POS Changes Impacting PTP Workflow
| POS Code | Patient Location | Reimbursement Rate | PTP Billing Impact |
|---|---|---|---|
| POS 02 | Facility/office/SNF (not home) | Facility rate (lower PE RVUs) | Use with standard modifiers; bundles more aggressively with facility services (e.g., 99214 → G0378 observation). |
| POS 10 | Patient home/residence | Non-facility rate (higher PE RVUs, +$35-60/visit) | Pairs with mod 95; fewer bundles with home-based ancillaries but requires enhanced documentation. |
Key PTP Ramifications
1. Modifier 95/GT/FQ + POS Mismatch Denials:
WRONG: POS 10 (home) + mod FQ (audio-only at facility)
CORRECT: POS 02 + FQ for SNF audio consult
Result: Auto-denial group 453 “invalid POS/mod combo”; no appeal path.
2. E/M Bundling Varies by POS:
POS 02 (facility telehealth): 99214 → 96372 injection (Indicator 0 - bundled)
POS 10 (home): Same pair often Indicator 1 (XS possible - separate encounter)
3. Audit Trigger: POS 10 overuse without HIPAA-compliant home documentation risks post-payment review.
Coder Action Items
Scrubber Update: Auto-flag POS/modifier mismatches pre-submission.
Documentation: POS 10 requires “Patient at verified home address; audio-video connection established.”
Quarterly Check: PTP files evaluate post-POS; telehealth bundles evolve (Q4 2025 added G2252 remote monitoring pairs).
Financial Impact: Wrong POS = 20-30% RVU loss per claim.

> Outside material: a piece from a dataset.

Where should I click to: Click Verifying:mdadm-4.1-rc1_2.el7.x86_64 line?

Verify via CMS NCCI practitioner files + MAC telehealth billing guides.
Incorrect telehealth POS codes frequently trigger PTP edit denials by creating modifier/POS mismatches or misaligning services with NCCI-bundled expectations.

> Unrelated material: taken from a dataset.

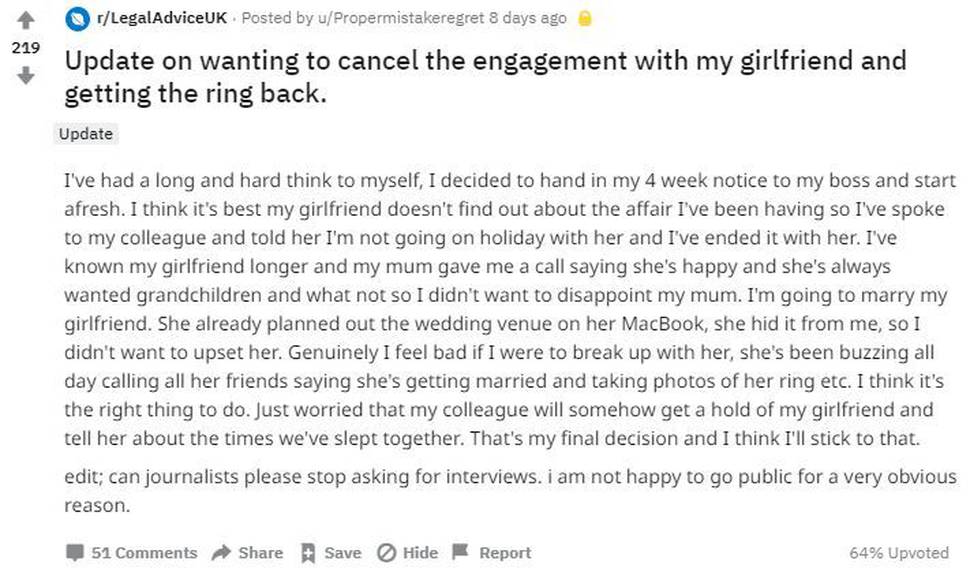The image size is (970, 587).
Task: Click the Hide circle-slash icon
Action: (x=387, y=552)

Common PTP Denial Scenarios
| Denial Scenario | Example Pair | Trigger | CARC Code |
|---|---|---|---|
| POS 11 w/ Mod 95 | 99214-95 (telehealth E/M) → G2252 (remote monitoring); Indicator 1 | POS 11 implies in-person; PTP flags as duplicate E/M | CO-97 (service bundled) |
| POS 02 (Facility) for Home | 99214 POS 02 → 96372 injection; Indicator 0 | Wrong rate + bundles facility ancillaries incorrectly | CO-16 (claim lacks info) + A2=53 |
| POS 10 Missing Mod 95 | G0406-G0408 (telehealth consults) → 99231 subseq; Indicator 1 | PTP denies Column 2 as “same encounter” without telehealth identifier | CO-197 (pre-cert/precert) |
| POS 02 w/ FQ Audio-Only | 99442 POS 02 + FQ → 99443 prolonged; Indicator 1 | Mismatch flags non-covered service | CO-A1 (non-covered claim) |
Resolution Strategies
POS 10: Home telehealth → Higher non-facility RVU; requires mod 95 + “patient home” documentation.
POS 02: Facility/SNF telehealth → Facility rate; pairs w/ G0378 observation bundles.
Corrective Action: Change POS → Resubmit (zero-pay denials reprocess automatically).
Preventive: EHR auto-populate POS based on mod 95/FQ; quarterly scrubber updates.
Stats: Telehealth POS errors = 22% of all coding denials; $35-60 RVU loss per claim. Always verify payer telehealth guides—commercial payers lag CMS on POS 10 adoption.